● **Direction**: Copy out every one of the items below word for word, leaving out the pictures.

● **Extracted material**:
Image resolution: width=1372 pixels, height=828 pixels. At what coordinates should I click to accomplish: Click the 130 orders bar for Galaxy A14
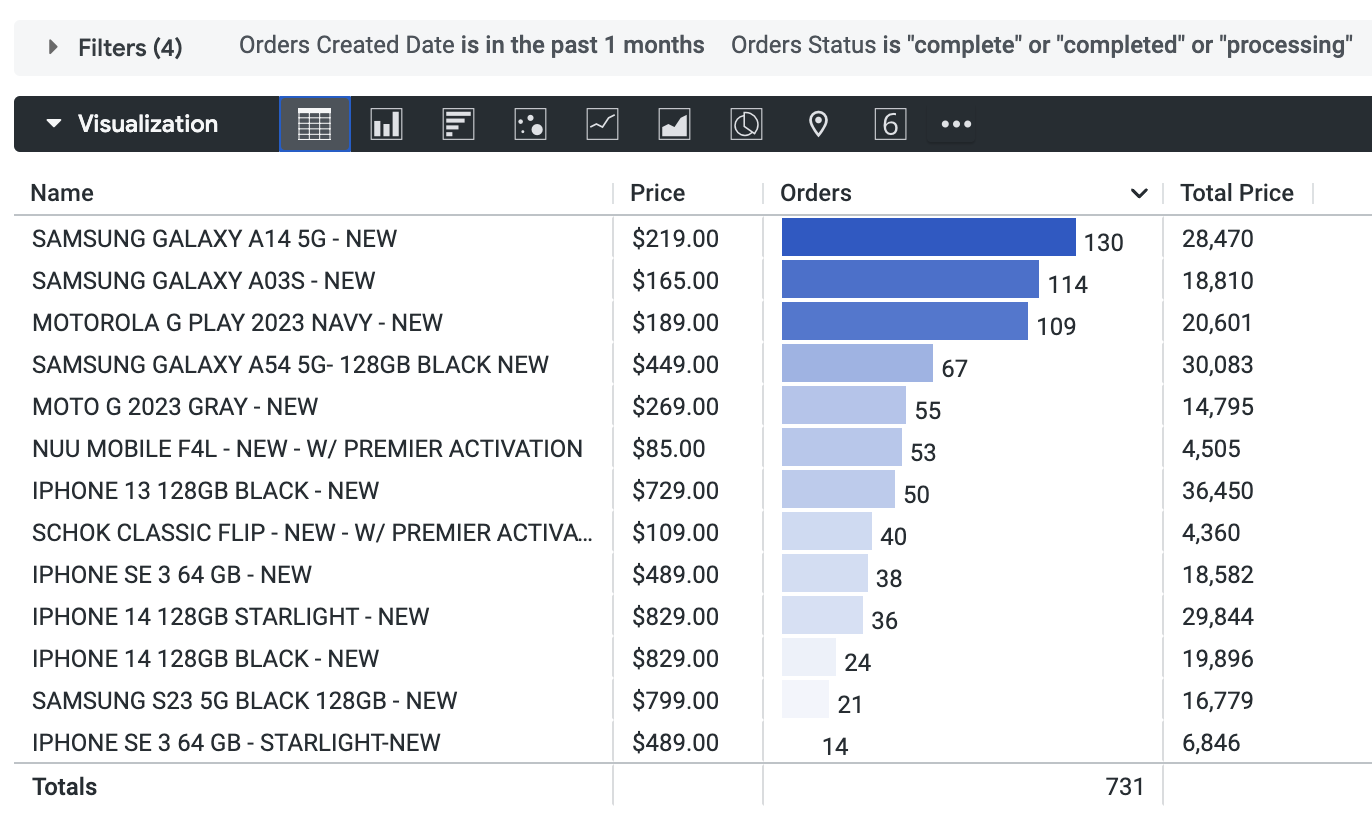928,238
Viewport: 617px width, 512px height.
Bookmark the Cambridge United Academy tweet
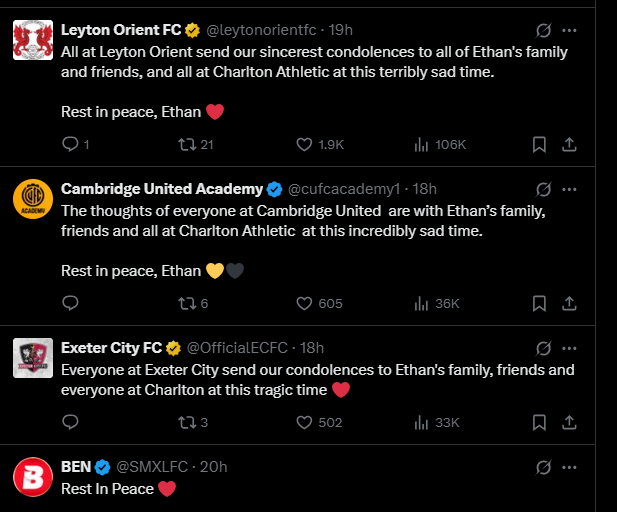click(539, 303)
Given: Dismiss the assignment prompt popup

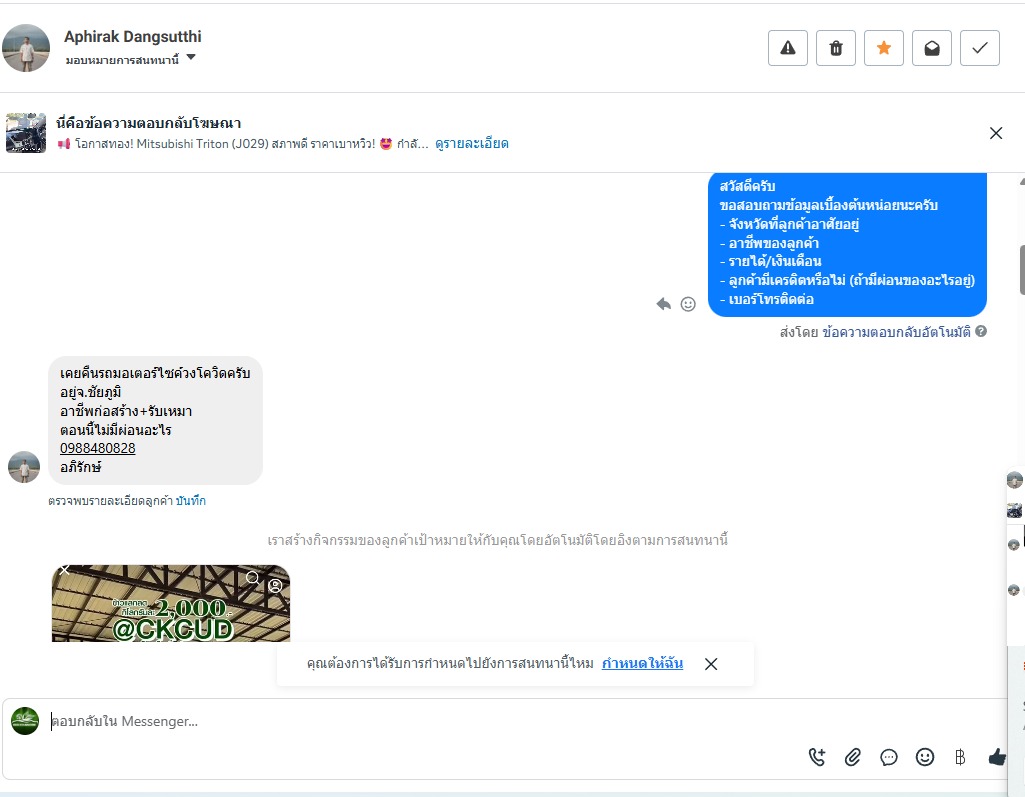Looking at the screenshot, I should coord(711,664).
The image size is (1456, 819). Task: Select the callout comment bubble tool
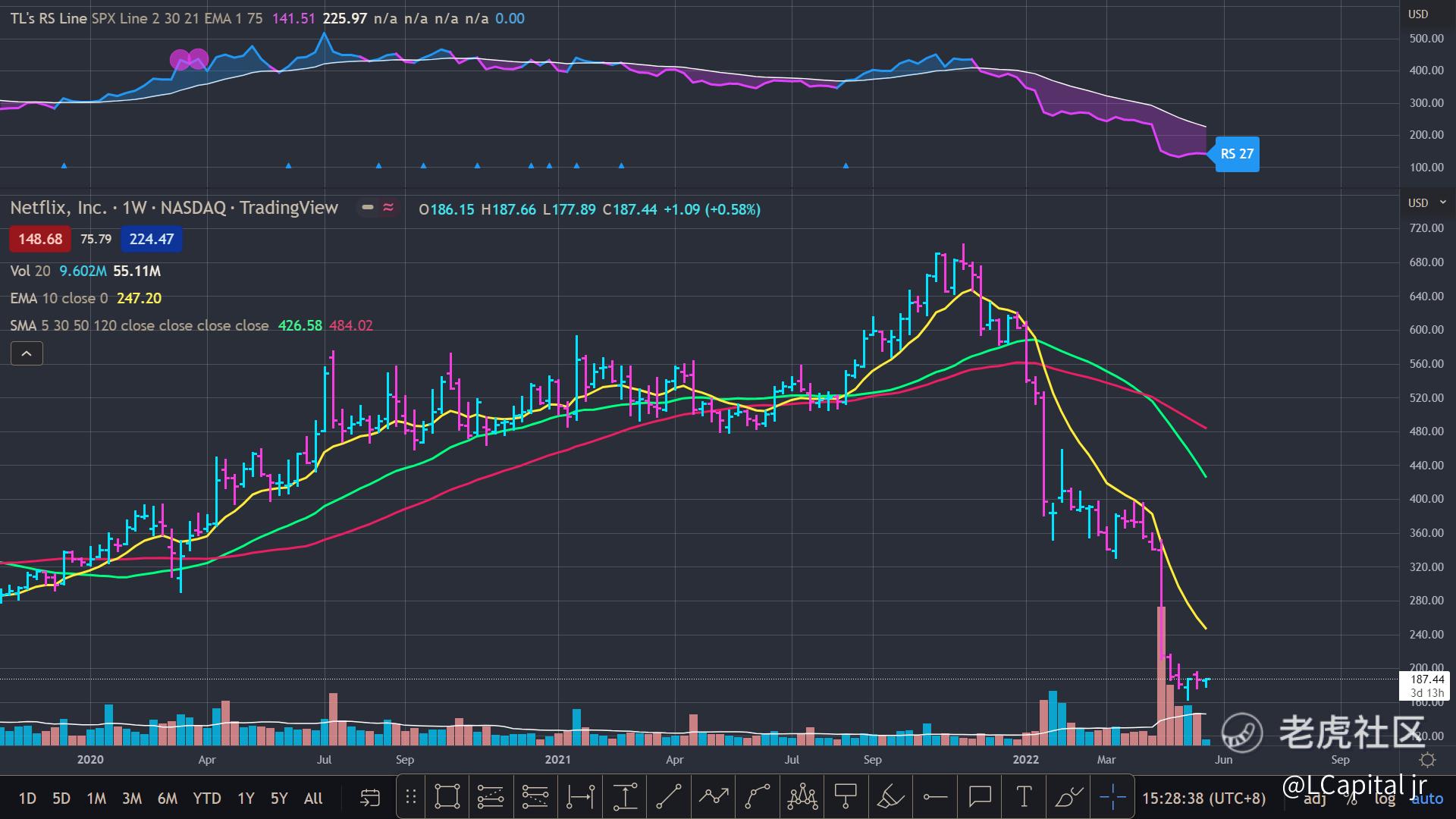click(x=980, y=797)
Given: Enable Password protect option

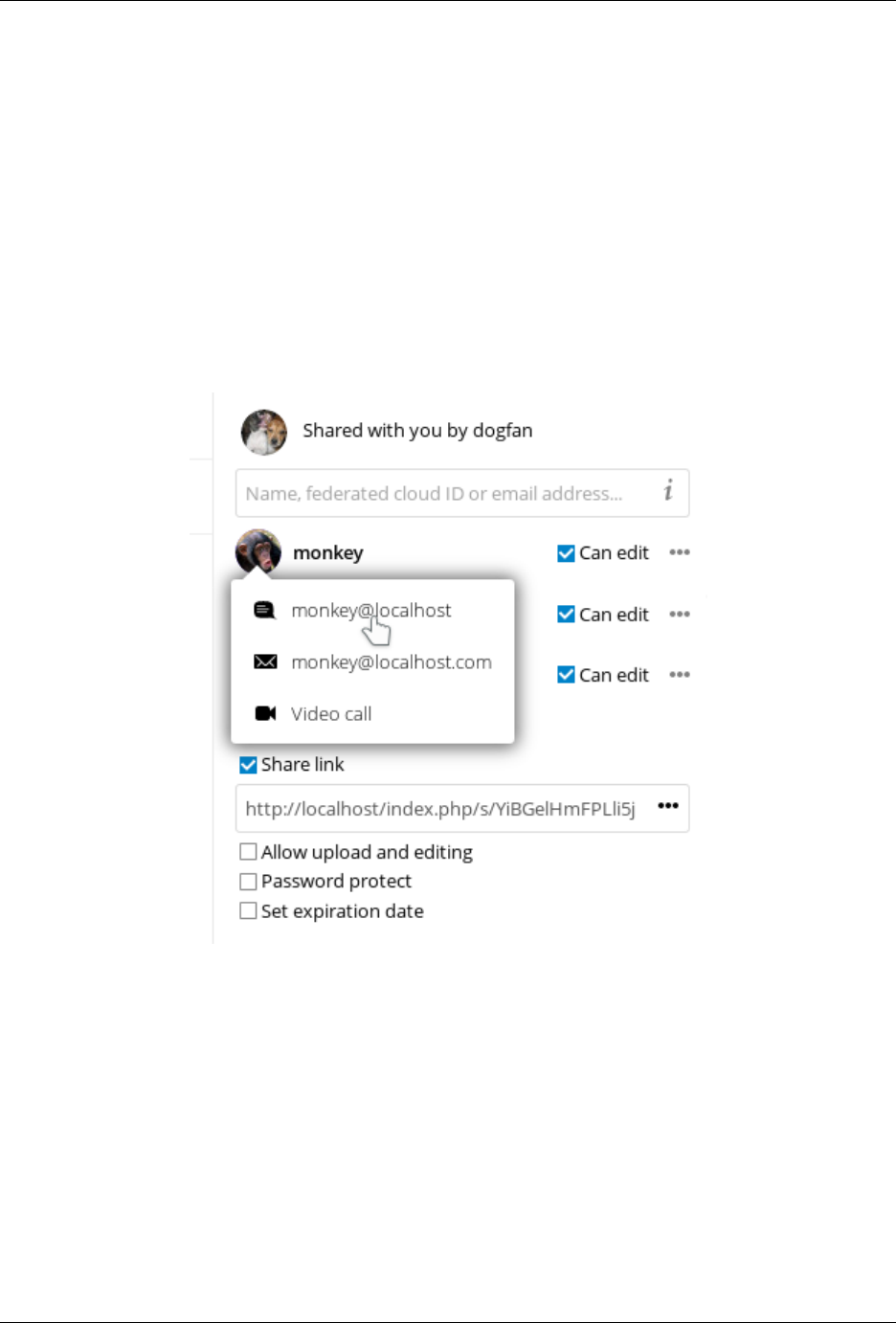Looking at the screenshot, I should point(248,882).
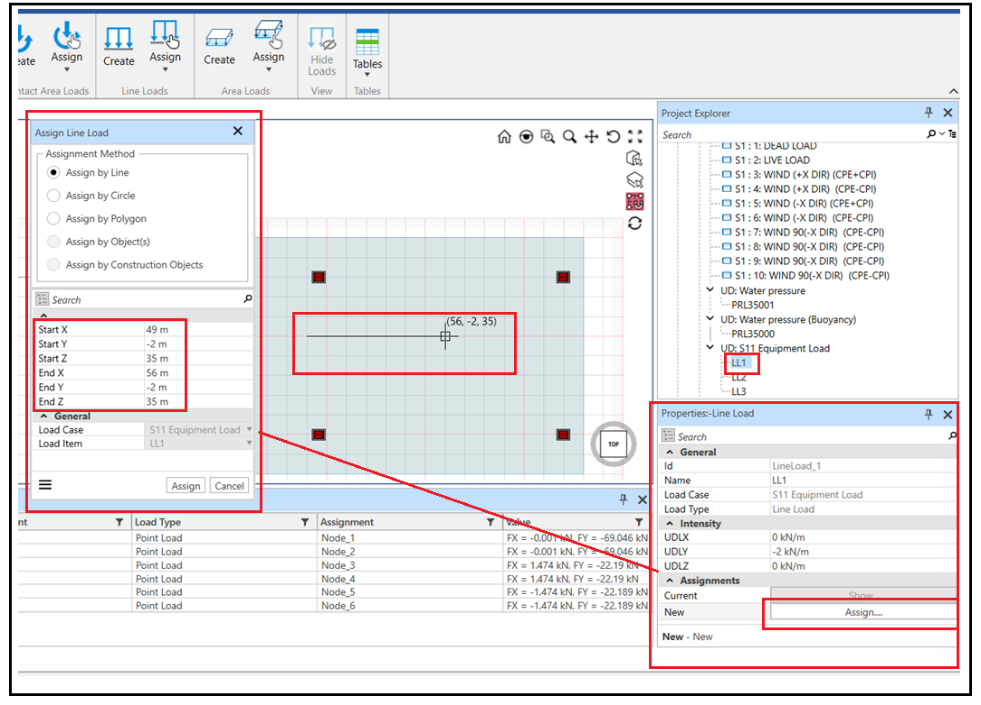Toggle the red snap-to-node icon
Viewport: 981px width, 705px height.
point(634,201)
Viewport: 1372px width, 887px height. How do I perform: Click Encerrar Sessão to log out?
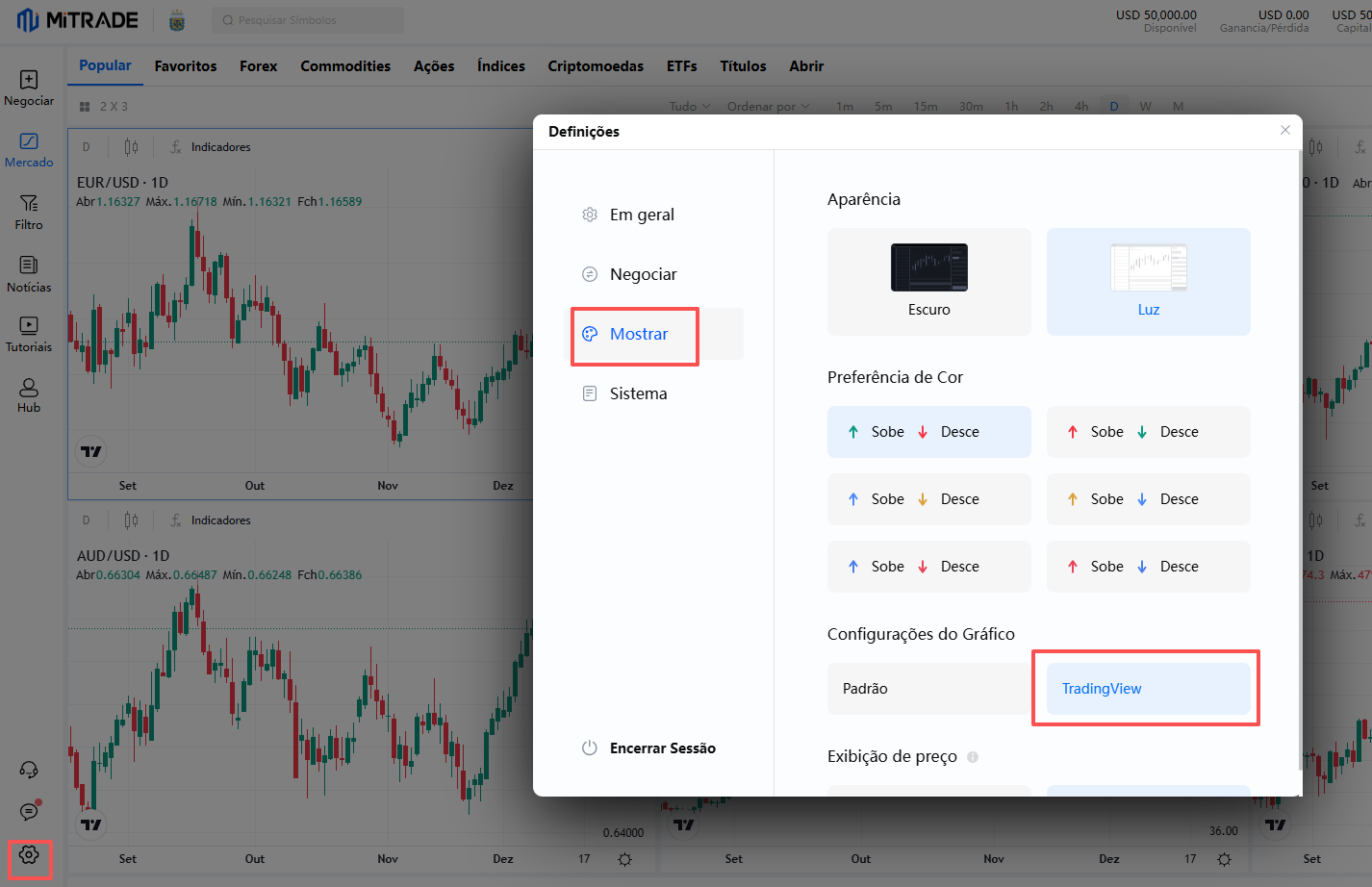tap(662, 748)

● **Exercise result**:
Image resolution: width=1372 pixels, height=828 pixels. At what coordinates should I click to accomplish: Click the 130 orders bar for Galaxy A14
928,238
Viewport: 617px width, 512px height.
Bookmark the Cambridge United Academy tweet
click(539, 303)
Given: Dismiss the assignment prompt popup

Looking at the screenshot, I should coord(711,664).
The image size is (1456, 819). Task: Select the callout comment bubble tool
click(x=980, y=797)
Given: Enable Password protect option

Looking at the screenshot, I should point(248,882).
Toggle the red snap-to-node icon
Viewport: 981px width, 705px height.
point(634,201)
Viewport: 1372px width, 887px height. How do I perform: Click Encerrar Sessão to log out?
tap(662, 748)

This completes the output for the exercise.